Two primary forces act upon the unit volume of fluid 16 contained in the radially-oriented microchannel 14. The first force is the centrifugal force (F_cen) and tends to force or push the fluid 16 outwardly in the radial direction as shown in FIG. 1. The centrifugal force (F_con) is represented by the following formula where ρ represents density of the fluid, ω is the angular frequency, and r is the radial distance of the unit volume of liquid.

F _cen=−ρ·ω×(ω×r)   (1)

The second force is the Coriolis force (F_cor) which tends to push the fluid 16 normal or orthogonal with respect to the rotational direction of the substrate 10. The Coriolis force (F_cor) where ν represents the velocity of the unit volume of liquid.

F _cor=−2ρ·ω×ν  (2)

FIG. 2A illustrates a substrate 10 of the type described herein having a single fluidic switch 20. According to this embodiment, the switch 20 is formed as an inverted “Y” with a radially-oriented microchannel 22 branching at a junction point 24 into first and second outlet chambers 26, 28. In one aspect, the first and second outlet chambers are symmetrically arranged with respect to the radially-oriented microchannel 22. The radially-oriented microchannel 22 may be coupled to a fluid reservoir 30 used to retain or otherwise temporarily store fluid 16. The fluid reservoir 30 may include a vent hole or port 32. The vent hole or port 32 may also be used to fill the reservoir 30. Of course, the radially-oriented microchannel 22 and/or the fluid reservoir 30 may be coupled to other microchannels or chambers (not shown). This is particularly so if the substrate 10 were formed with multiple features, for example, if the substrate 10 were used in complex sample preparation and analysis. FIG. 2A also shows that the first and second outlet chambers 26, 28 include outlet vent ports 34. The vent ports 34 may also be used to remove fluid 16. Alternatively, the chambers 26, 28 may coupled to one or more microchannels that may be used to transfer fluid to further features contained on the substrate 10.
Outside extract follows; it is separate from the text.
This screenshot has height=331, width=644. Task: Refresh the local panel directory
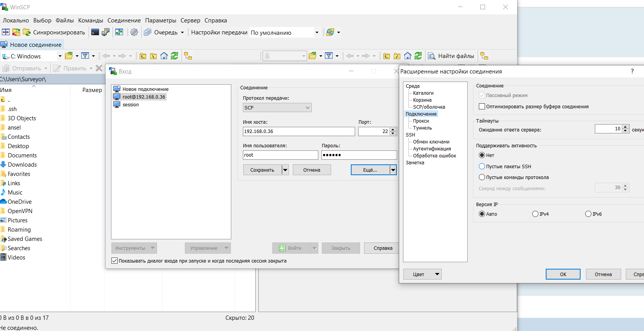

FIG. 2B illustrates a magnified view of a switch 20 according to another aspect of the invention. The switch 20 is disposed about a center of rotation 12 and includes a radially-oriented microchannel 22 that terminates at one end in a double-layered junction 40. The opposing end of the microchannel 22 is coupled to a fluid reservoir 30. The double-layered junction 40 is a non-planar junction formed by the intersection of the radially-oriented microchannel 22 with first and second outlet channels 50, 52 (as shown in FIG. 2B) or first and second outlet chambers 26, 28 (e.g., of the type shown in FIGS. 2A, 4). According to one embodiment of the invention, the radially-oriented microchannel 22 is vertically offset or elevated with respect to the outlet channels 50, 52 or, alternatively, first and second outlet chambers 26, 28.
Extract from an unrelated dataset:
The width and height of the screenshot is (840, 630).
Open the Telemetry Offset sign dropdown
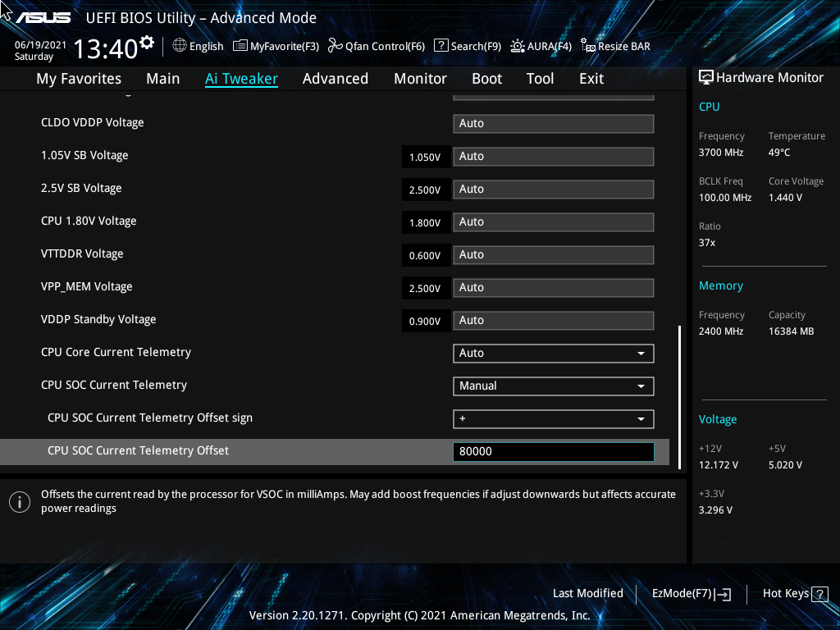pos(553,418)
FIG. 3A illustrates a cross-sectional view of the radially-oriented microchannel 22 taken along the line A-A′ in FIG. 2B. This cross-sectional view is immediately upstream of the double-layered junction 40. The cross-sectional view of line B-B′ shown in FIG. 3B is shown in phantom. FIG. 3B is a cross-sectional view of the region of the switch 20 that is immediately downstream from the double-layered junction 40. As best seen in FIGS. 3A and 3B, the radially-oriented microchannel 22 is vertically offset from the first and second outlet channels 50, 52. In this regard, the lower surface 54 of the radially-oriented microchannel 22 is higher or elevated with respect to the lower surface 56 of the first and second outlet channels 50, 52. In addition, according to one embodiment of the invention, the cross-sectional area of the radially-oriented microchannel 22 is smaller than the cross-sectional area immediately downstream from the double-layered junction 40 (e.g., the region shown in FIG. 3B).

The double-layered junction 40 in the switch 20 provides an advantage over a planar junction point. The advantages include: (1) reducing the contact area of the fluid 16 within the junction region of the switch 20 to promote the transfer of the fluid 16 into the desired outlet chamber or outlet channel, (2) maximizing the Coriolis force and thus flow rate of the fluid 16 at a given angular frequency of the device, and (3) mitigating or eliminating any cross-talk or contamination of fluid 16 between the two outlet channels 50, 52 (or outlet chambers 26, 28).

FIG. 4 illustrates a magnified view of a switch 20. In the embodiment illustrated in FIG. 4, the double-layered junction 40 is coupled at the downstream side to first and second outlet chambers 26, 28. In this embodiment, there are no microchannels per se that connect to the downstream end of the double-layered junction 40. FIG. 4 also illustrates a magnified scanning electron microscope (SEM) image of the double-layered junction 40. The tiered or vertically offset nature of the double-layered junction is clearly seen 40.

FIG. 5 illustrates one method of forming substrate 10 having a switch 20 therein. The method illustrated in FIG. 5 uses a molded elastomer to form the features of the microfluidic switch 20. It should be understood, however, that other fabrication techniques known to those skilled in the microfluidic arts may be used to form one or more switches 20 on a rotatable substrate 10. For example, Computer Numerical Control (CNC) machining may be used to fabricate the devices. Alternatively, microfluidic patterns may be photographically etched in a dry film resist that is laminated between two outer plastic discs.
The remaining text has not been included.